-- DATA TO USE follows --

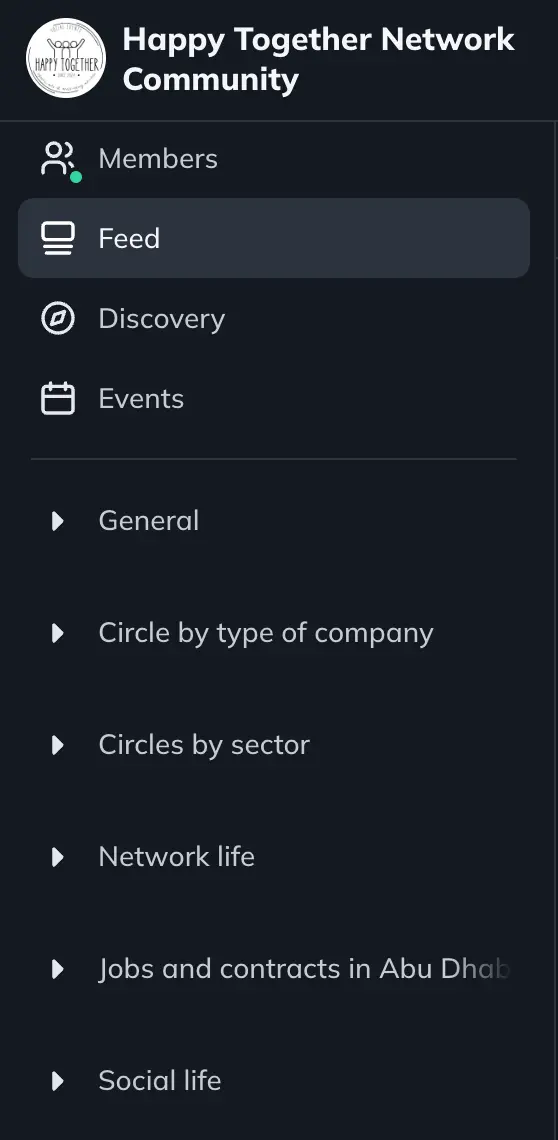558x1140 pixels.
Task: Click the Circles by sector label
Action: point(204,744)
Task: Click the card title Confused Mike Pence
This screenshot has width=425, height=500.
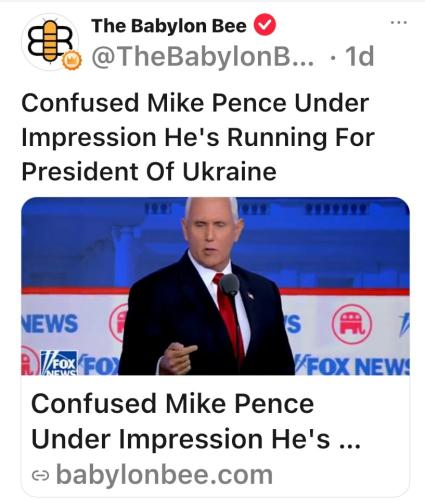Action: tap(172, 404)
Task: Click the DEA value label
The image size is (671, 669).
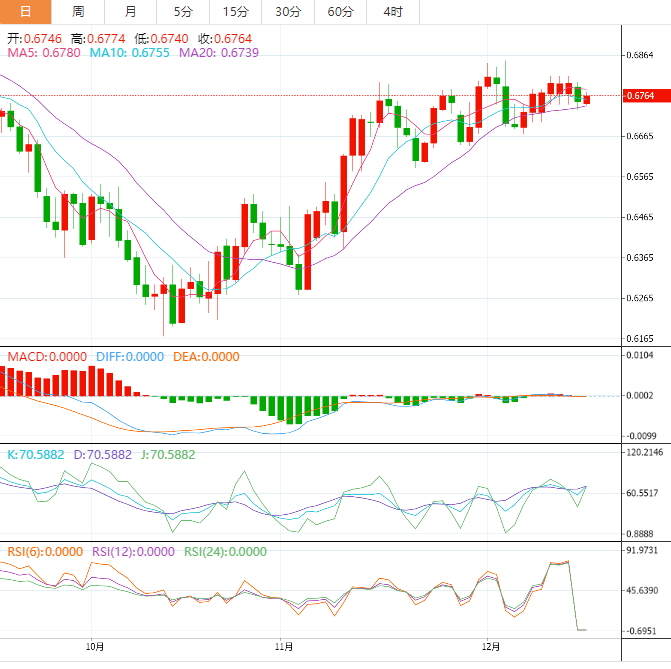Action: tap(205, 357)
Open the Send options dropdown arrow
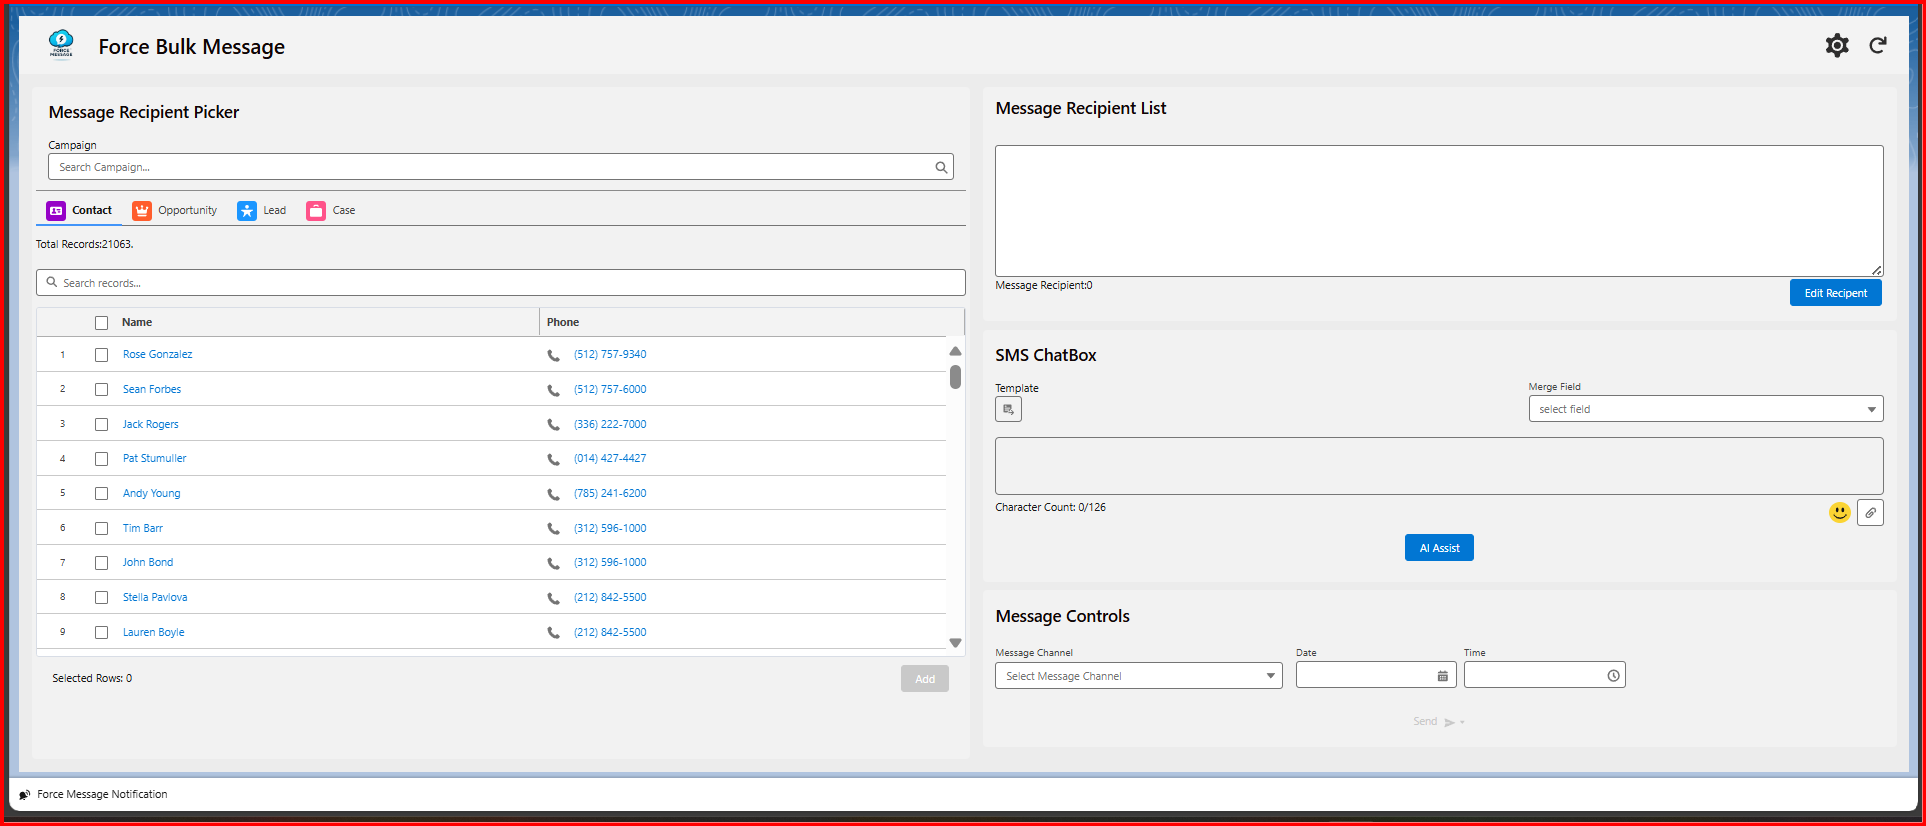Viewport: 1926px width, 826px height. (1462, 722)
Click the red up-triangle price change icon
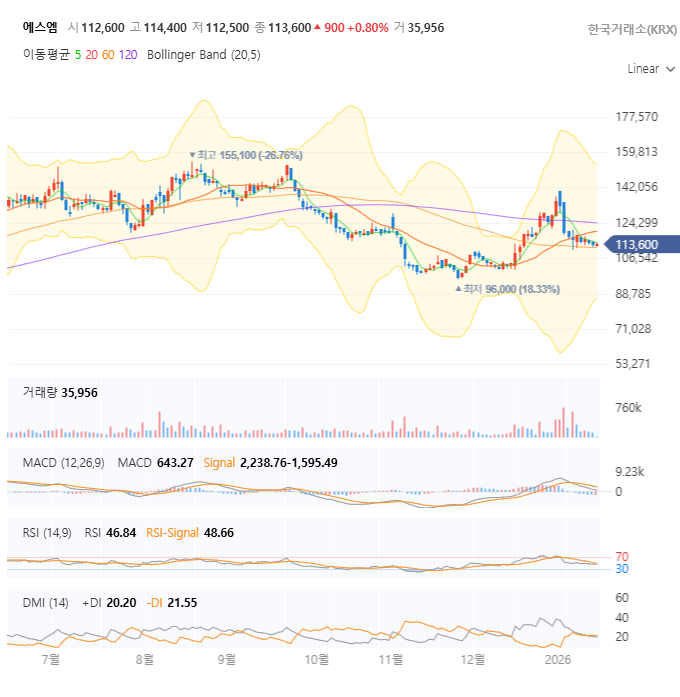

-- DATA TO USE concluded --

» **TO DO**
Your copy should consist solely of the lines from the line containing "Task: Click the card" through the last line of the records above, reproduced exactly, with the pictures left out.

» **EXPECTED OUTPUT**
Task: Click the card title Confused Mike Pence
This screenshot has width=425, height=500.
Action: tap(172, 404)
Task: Click the DEA value label
The image size is (671, 669).
Action: tap(205, 357)
Open the Send options dropdown arrow
Viewport: 1926px width, 826px height. (1462, 722)
Click the red up-triangle price change icon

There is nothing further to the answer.